Part of the increase in input costs was passed on to clients, as selling prices also rose for the fourth straight month. Moreover, charge inflation hit a 21-month high. Output prices rose in Germany, Italy, Spain, the Netherlands and Ireland, and were broadly unchanged in France and Austria. Only Greece reported a decrease in output charges, although the rate of decline eased further to the weakest since September 2011.

Following is the text of the press release from Markit for the UK:

The UK manufacturing sector ended 2013 on a positive footing. December saw rates of expansion in production and new orders both remain among the highest in the 22-year survey history, leading to a pace of job creation close to November’s two-and-a-half year record. Companies benefited from strengthening domestic market conditions and a solid bounce in incoming new export orders.

The seasonally adjusted Markit/CIPS Purchasing Manager's Index® (PMI®) posted 57.3 in December, down slightly from November's 33-month high of 58.1, but still a level indicative of a robust improvement in overall operating conditions. Moreover, the average PMI reading for the final quarter as a whole (57.2) was the highest since Q1 2011.

Manufacturing output rose for the ninth successive month in December, underpinned by rising levels of incoming new work and efforts to clear backlogs of work. Meeting the needs of current and existing contracts also led to a further solid reduction in post-production inventories. Subsequently, the stocks of finished goods to new orders ratio posted one of its highest readings in the survey history to date (albeit below November's series record).

The level of new export business increased for the ninth consecutive month in December. However, the rate of growth eased to the weakest since September. UK manufacturers reported improved demand from Brazil, China, Ireland, Russia and the USA.

December data signalled an eighth successive monthly increase in manufacturing employment. The rate of jobs growth was the second-strongest in the past two-and-a-half years, down only slightly from that registered in November. Higher employment reflected the increases in production and new orders.

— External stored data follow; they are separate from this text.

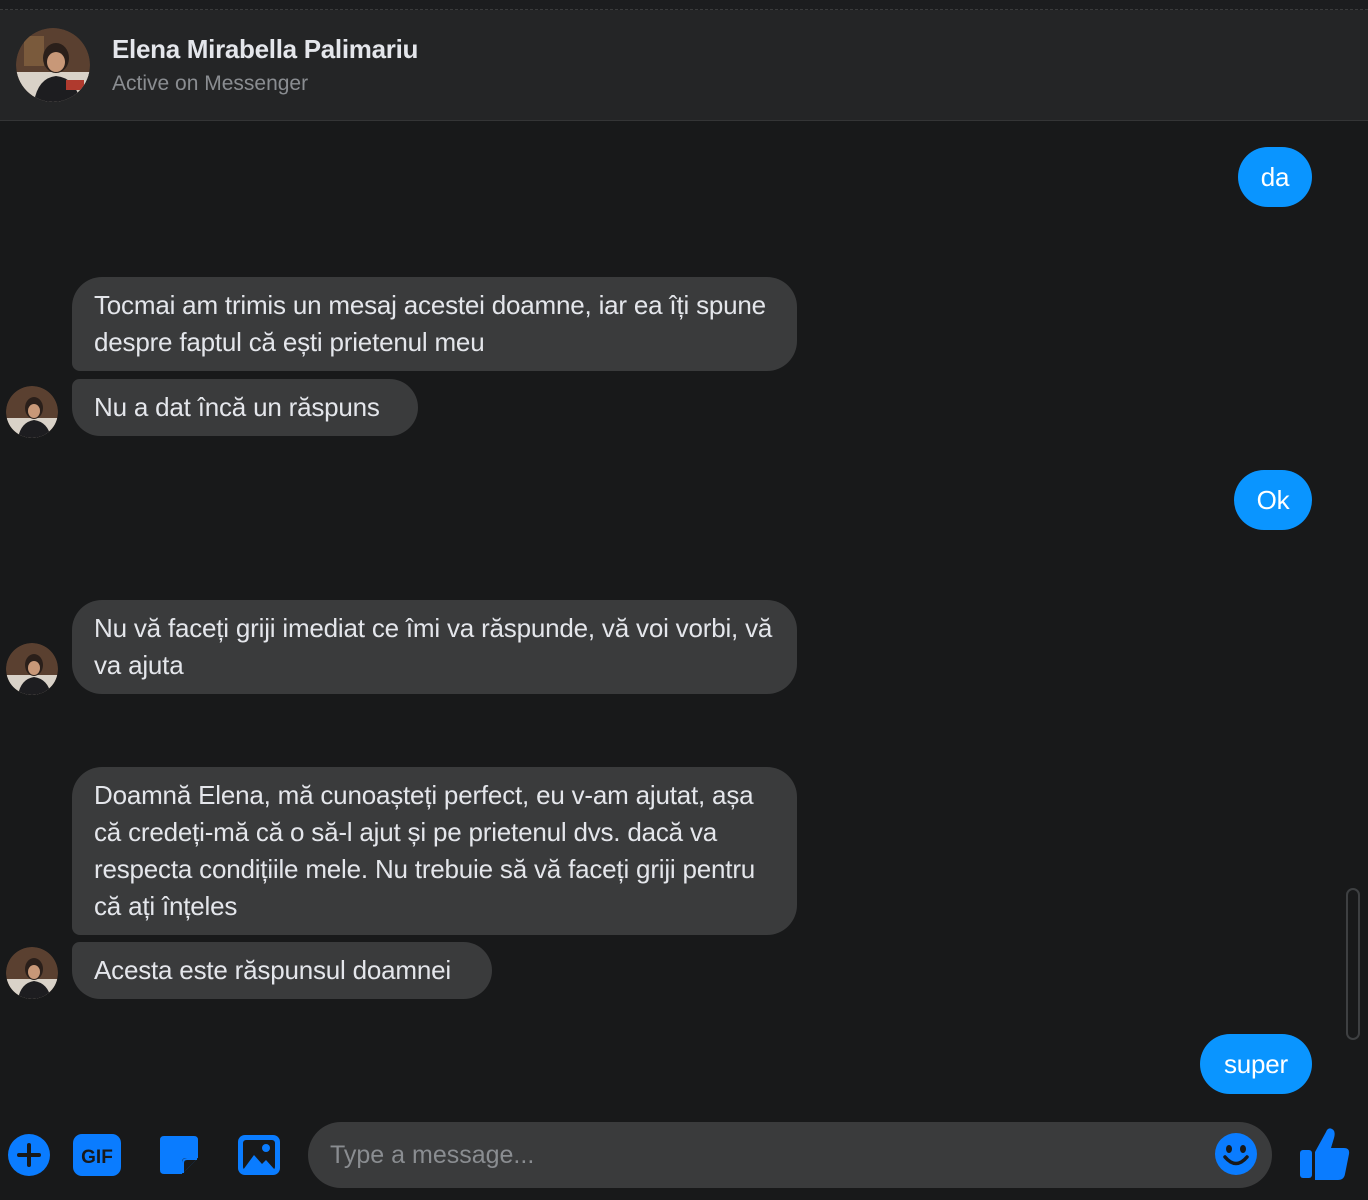  What do you see at coordinates (245, 408) in the screenshot?
I see `incoming-message: Nu a dat încă un răspuns` at bounding box center [245, 408].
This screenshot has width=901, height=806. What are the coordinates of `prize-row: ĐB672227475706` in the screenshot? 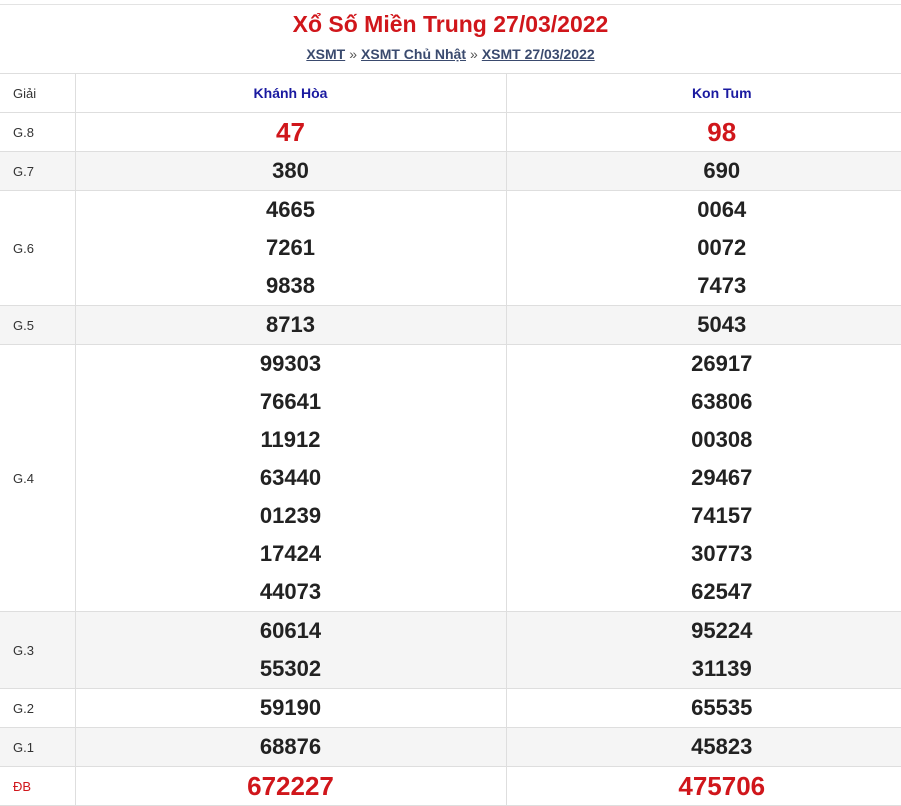 It's located at (450, 786).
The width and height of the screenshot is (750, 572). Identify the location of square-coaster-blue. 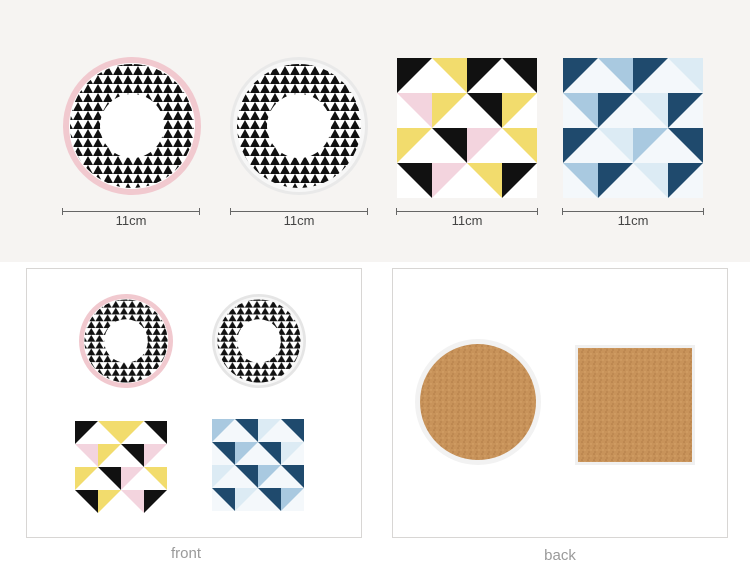
(633, 128).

On the price front, average input costs and output charges both rose at faster rates in December. Purchase price inflation accelerated to a 28-month high, pushed up by the increased costs of commodities, energy, meat, paper, packaging, polymers and timber. There were also some reports that suppliers were raising their prices in response to increased raw material demand and shortages of certain inputs. Concurrently, average vendor lead times lengthened for the seventh month in a row.

Output charges rose at the fastest clip since September 2011. Where an increase in factory gate prices was recorded, this was linked to escalating raw material costs. There were also reports of charges being raised in response to improved demand.